Power Q & A with Hollay Ghadery
Q: The Unravelling of Ou (Palimpsest Press, 2026) is your fourth book and debut novel, and it is entirely narrated by a sock puppet. Tell us about your decision to have the this single narrator.
A: The decision was not intentional. When I was initially thinking about the novel, I intended to have multiple perspectives, but at some point, due to a combination of reading Adele Wiseman’s Old Woman at Play (which is about her mother’s profilic doll making and creativity), and doing many crafts with my four children, a sock puppet wandered into my head. I became fascinated with the puppet’s voice, which was silly and sweet and whismically wise. I found myself disinterested in listening to any other character. So I didn’t. I let the puppet tell the story of Minoo—an Iranian immigrant to Canada struggling with shame, sexuality, and being there for herself and the people she loves.
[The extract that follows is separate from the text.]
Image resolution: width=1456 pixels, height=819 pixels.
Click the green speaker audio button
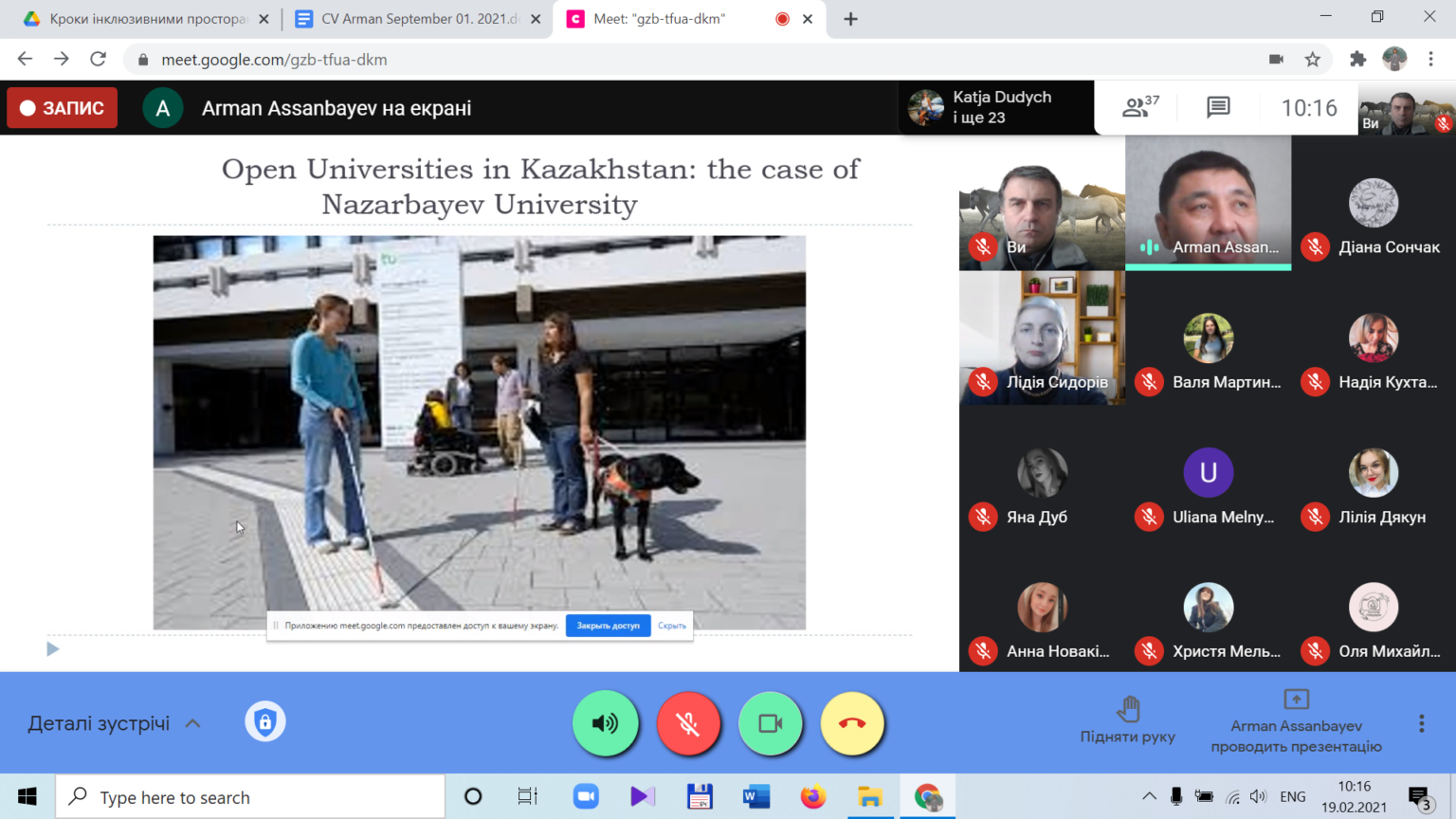pos(606,723)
A few readers of early drafts suggested that I include another perspective to counter-balance the puppet’s, but the idea repulsed me. Repulsed is a strong word, I know, but it is the most accurate. At first, I wasn’t sure why I was having such a strong reaction to the suggestion, but after reflecting, I realized that it was because I felt like I was being told the puppet’s perspective wasn’t reliable enough, when in fact the puppet’s is the most reliable of voices. The puppet, who I had named Ecology Paul, is the character who can talk about what other people can’t or won’t. Futhermore, Minoo is neurodivergent, and being a neurodivergent individual myself who has lived through debiliating bouts of mental illness, I have often felt that people don’t think I am a reliable narrator of my life: that someone else is better equipped to tell me what or how I am feeling.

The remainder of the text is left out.